Depuis son accession à l’indépendance, la RDC a conclu des multiples contrats ou conventions, pour le développement de l’ensemble de la Nation. Les ressources naturelles ont toujours existé en RDC, mais son peuple n’en a jamais bénéficié comme il se doit. Les accords sino-congolais ont leurs faiblesses, il est vrai, mais les congolais peuvent quand même s’en réjouir et se rassurer pour une fois l’exploitation de leurs ressources ne sera pas faite sans contrepartie, minime soit-elle. Ils exploiteront le cuivre, cobalt, etc. Et en retour, les routes, les hôpitaux, les chemins de fer, les logements sociaux seront bien construits. Et pour matérialiser le tout, il faudra veiller particulièrement à ce que la RDC assume sa part du fardeau, plutôt que d’implorer la commisération de son partenaire chinois

Le contrat Chine-RDC, a expliqué M. Faustin Kuediasala, directeur publication du journal « Le Potentiel », avait deux concepts qui devraient être concrétisés par la signature de ce partenariat.

Les infrastructures contre les minerais.

La voie chinoise de la reconstruction et du développement de la RDC présente des avantages coopératifs réels par rapport à l’offre européenne, mais elle n’est pas exempte des zones d’ombre et des problèmes notamment les risques d’un nouveau pillage des ressources naturelles et d’un alourdissement de la dette d’un pays déjà surendetté.

Cependant, Les contreparties congolaises s’élèvent à l’exploitation de 10 millions de tonnes de cuivre, (Ce qui donnera 6,5 millions de tonnes de cuivre raffiné), 200.000 tonnes de cobalt, 372 tonnes d’or. La valeur de ces biens exportés au prix actualisé, est estimée à 3 milliards de dollars. Un premier prêt chinois (2milliars de dollars) permettra de moderniser l’appareil minier afin d’entamer l’exploitation. Un deuxième prêt sera affecté au financement des travaux des infrastructures. La total de ces prêts consentis par l’Exim Bank of China atteint 9 milliards de dollars qui pourrait augmenter.

Pourquoi l’investissement chinois ne pose problème qu’en RDC ?

C’est depuis 2009 que la Chine est devenue le premier partenaire économique de l’Afrique. Une déclaration politique ainsi qu’une analyse en ce sens ont été faites dans le monde occidental. A cet écart, deux camps s’affrontent : le premier dénonce l’investissement chinois en Afrique qui risque de contribuer à la décentralisation et recolonisation du continent par la Chine et le deuxième soutient que, l’investissement chinois en Afrique est une chance unique pour son développement après la domination du colonialiste.

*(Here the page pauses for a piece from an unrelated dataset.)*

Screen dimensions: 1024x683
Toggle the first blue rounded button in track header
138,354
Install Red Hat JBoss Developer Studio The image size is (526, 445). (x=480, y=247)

Selon l’Administrateur délégué général du Potentiel, Freddy Mulumba «  Malgré la position des uns et autres, les chinois ont invertit comme l’Angola, l’Afrique du sud, Egypte, Congo Brazza, Cameroun et tant d’autres. Le seul pays africain quel l’investissement de chinois crée un tollé dans le milieu politique du monde occidental est, la RDC. L’accès de la chine au minerais est pour l’occident une chute, or si l’Occident soutien l’investissement chinois, cela reviendra à dire qu’ils causeront leur propre chute. Qui entrainera la perte du monopole de décision ou investissement économique en RDC et se plieront à la suprématie de la chine ». Pour efficace, le partenariat entre la RDC et la Chine doit être bâti au regard des besoins réels de la RDC en impliquant effectivement l’élite congolaises dans sa mise en œuvre.

Où sommes-nous avec les contrats chinois ?

Huit ans après leur signature, on est en droit de s’interroger sur ce que les contrats chinois ont pu apporter à notre pays. A ce sujet, on remarque que très peu d’avancées ont été enregistrées. « On est encore loin de la promesse. Selon le dernier rapport publié en décembre 2014 , établi sur base des données fournies par l’Agence congolaise des grands travaux, outre des fonds affectés à l’investissement minier, la contrepartie chinoise dans les travaux d’infrastructures sont notamment(montant en Usd) . Tout compte fait, en huit ans de mise en œuvre, le partenariat sino-congolais n’a apporté qu’à peine 55millions Usd dans les travaux d’infrastructure réalisés par le gouvernement pour environ 540 millions USD. Il faut donc se garder de tout triomphalisme comme de tout défaitisme », a expliqué Faustin Kuediasala. En investissant la RDC, la Chine ne vient pas en philanthrope. Elle sait ce qu’elle veut. Pour cela, il est temps que la RDC se prend en charge en s’assumant pour défendre ses intérêt, a-t-il conclut.